Toxin-antitoxin (TA) systems are small genetic elements ubiquitous in prokaryotic genomes that encode toxic proteins targeting various vital cellular functions. Typically, toxin activity is controlled by adjacently encoded protein or RNA antitoxins and unleashed as a consequence of genetic fluctuations or stressful conditions. Whereas some TA systems interfere with replication or cell wall synthesis, most of them influence transcriptional and post-transcriptional gene regulation. Antitoxin proteins often act as DNA binding transcriptional regulators and many TA toxins exhibit endoribonuclease activity to selectively degrade different RNA species and thus alter gene expression patterns. Some TA RNases cleave tRNA, tmRNAs or rRNAs, whereas most commonly mRNAs either in association with the ribosome or as free transcripts, are targeted. Examples are provided on how TA toxins differentially shape gene expression in bacterial pathogens by creating specialized ribosomes or by altering the transcriptome and how this may be tied in the control of pathogenicity factors.

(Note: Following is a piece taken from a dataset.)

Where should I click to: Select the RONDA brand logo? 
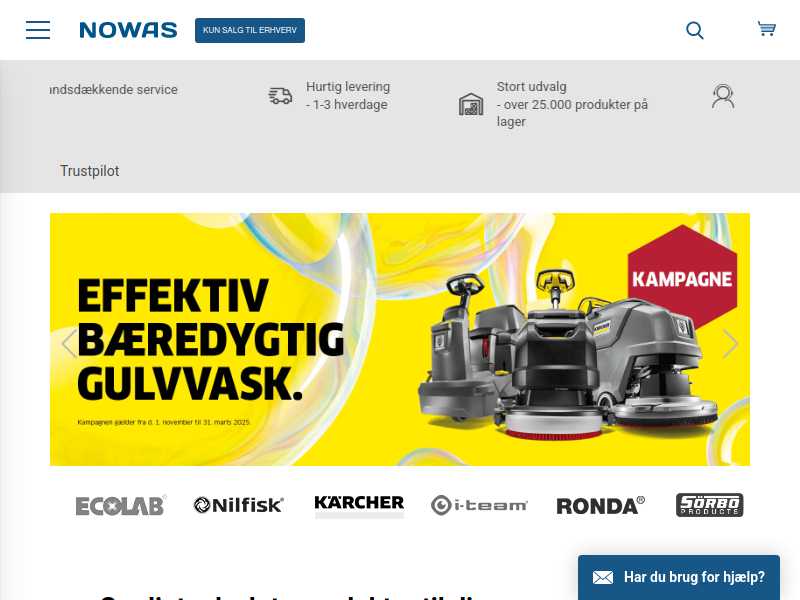click(x=601, y=506)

Keywords: RNase; TA system; gene regulation; pathogenicity; review; toxin-antitoxin system; translation inhibition.

Figure 1

Regulation of transcription and translation by TA systems. TA systems can regulate gene expression on a transcriptional and post-transcriptional level, as follows (examples in parentheses): (1) Canonical transcriptional gene regulation by DNA binding (MqsR). (2) Cleavage of free mRNA transcripts (MazF, ChpBK, PemK, HicA). (3) Inhibition of ribosome association (RatA, MazF). (4) Cleavage of rRNAs (MazF, VapC). (5) Cleavage of ribosome associated mRNAs (RelE, YoeB). (6) Cleavage of tRNAs (VapC). (7) Cleavage of tmRNAs (HicA, RelE). (8) Inhibition of tRNA synthetase (HipA). (9) Phosphorylation of EF-Tu (Doc). Further information on the mechanisms is available in the respective sections.